— BEGIN Data excerpts —

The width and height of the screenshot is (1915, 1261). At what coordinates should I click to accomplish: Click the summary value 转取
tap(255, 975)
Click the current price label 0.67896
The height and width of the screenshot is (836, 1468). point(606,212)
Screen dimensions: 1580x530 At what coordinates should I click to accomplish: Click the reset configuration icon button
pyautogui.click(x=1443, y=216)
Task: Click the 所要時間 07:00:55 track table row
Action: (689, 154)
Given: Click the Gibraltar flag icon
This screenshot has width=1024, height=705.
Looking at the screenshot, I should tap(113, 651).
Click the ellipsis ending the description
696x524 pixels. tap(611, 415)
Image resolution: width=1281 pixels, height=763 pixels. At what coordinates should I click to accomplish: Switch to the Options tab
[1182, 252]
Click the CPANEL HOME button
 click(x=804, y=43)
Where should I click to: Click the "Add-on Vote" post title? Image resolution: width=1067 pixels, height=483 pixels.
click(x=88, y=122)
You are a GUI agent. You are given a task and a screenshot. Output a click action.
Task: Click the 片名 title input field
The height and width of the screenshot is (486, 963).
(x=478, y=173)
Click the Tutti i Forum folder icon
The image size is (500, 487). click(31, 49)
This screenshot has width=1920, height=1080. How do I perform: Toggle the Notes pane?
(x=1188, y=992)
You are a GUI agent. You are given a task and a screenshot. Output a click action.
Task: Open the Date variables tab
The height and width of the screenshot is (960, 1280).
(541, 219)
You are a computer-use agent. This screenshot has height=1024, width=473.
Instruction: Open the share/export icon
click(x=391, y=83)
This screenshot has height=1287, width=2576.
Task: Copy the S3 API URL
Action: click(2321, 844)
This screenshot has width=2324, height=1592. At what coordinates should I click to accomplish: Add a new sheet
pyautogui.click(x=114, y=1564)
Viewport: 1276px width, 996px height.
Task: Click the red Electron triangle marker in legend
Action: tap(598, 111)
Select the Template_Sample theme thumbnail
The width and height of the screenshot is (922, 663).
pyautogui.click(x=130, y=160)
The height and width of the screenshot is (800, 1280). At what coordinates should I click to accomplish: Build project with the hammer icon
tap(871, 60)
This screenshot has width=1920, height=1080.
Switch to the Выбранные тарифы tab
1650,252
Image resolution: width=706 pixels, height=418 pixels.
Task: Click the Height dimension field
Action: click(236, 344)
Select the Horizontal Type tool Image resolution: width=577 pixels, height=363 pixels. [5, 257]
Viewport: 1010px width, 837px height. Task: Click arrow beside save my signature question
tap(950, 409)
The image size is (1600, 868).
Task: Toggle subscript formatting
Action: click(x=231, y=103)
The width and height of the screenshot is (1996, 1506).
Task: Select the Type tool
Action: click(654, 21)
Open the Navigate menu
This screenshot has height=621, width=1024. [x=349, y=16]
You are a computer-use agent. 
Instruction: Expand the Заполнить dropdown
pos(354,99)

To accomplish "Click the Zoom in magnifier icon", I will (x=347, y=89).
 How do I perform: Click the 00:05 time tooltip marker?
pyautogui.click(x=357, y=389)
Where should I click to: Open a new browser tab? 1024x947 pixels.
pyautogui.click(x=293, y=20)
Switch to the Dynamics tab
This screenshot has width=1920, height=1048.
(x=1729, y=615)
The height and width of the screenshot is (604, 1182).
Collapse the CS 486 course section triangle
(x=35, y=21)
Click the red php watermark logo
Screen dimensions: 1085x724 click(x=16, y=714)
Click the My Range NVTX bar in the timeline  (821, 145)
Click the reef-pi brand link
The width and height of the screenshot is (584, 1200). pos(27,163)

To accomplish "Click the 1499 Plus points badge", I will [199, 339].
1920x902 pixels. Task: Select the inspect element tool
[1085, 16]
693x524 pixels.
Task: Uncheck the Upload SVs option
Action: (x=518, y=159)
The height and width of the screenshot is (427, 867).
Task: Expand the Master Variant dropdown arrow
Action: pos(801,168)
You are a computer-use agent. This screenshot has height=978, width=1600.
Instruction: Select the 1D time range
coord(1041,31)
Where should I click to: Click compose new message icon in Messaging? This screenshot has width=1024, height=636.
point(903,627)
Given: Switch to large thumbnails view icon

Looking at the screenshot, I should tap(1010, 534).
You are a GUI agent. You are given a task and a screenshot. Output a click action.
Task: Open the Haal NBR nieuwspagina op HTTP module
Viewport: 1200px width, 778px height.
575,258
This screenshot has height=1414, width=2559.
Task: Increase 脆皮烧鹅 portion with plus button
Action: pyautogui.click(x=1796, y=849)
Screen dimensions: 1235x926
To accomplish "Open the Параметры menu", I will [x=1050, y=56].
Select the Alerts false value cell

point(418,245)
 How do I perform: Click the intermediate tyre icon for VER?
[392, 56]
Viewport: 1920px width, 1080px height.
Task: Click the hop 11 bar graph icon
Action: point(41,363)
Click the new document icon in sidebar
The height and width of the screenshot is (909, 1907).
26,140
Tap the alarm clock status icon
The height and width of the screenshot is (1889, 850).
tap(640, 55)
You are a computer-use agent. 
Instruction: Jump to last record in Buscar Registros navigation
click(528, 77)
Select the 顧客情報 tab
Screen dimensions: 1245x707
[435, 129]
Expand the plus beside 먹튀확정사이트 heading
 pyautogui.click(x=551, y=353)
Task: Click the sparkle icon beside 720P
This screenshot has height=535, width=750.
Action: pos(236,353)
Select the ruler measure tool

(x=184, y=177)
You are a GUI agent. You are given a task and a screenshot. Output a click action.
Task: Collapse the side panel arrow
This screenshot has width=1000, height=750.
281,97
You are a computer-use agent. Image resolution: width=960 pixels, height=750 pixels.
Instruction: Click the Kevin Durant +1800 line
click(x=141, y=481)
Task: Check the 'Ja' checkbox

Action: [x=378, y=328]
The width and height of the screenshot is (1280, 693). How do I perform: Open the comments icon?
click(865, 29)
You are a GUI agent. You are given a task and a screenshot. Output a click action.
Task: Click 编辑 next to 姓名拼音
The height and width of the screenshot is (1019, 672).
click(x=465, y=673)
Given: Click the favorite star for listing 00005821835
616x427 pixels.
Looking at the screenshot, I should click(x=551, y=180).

— END Data excerpts —

• [Short problem]: Reproduce the records word for word, from the very start down through the line containing "The height and width of the screenshot is (836, 1468).", with both ends included.

• [Final result]:
The width and height of the screenshot is (1915, 1261). At what coordinates should I click to accomplish: Click the summary value 转取
tap(255, 975)
Click the current price label 0.67896
The height and width of the screenshot is (836, 1468). point(606,212)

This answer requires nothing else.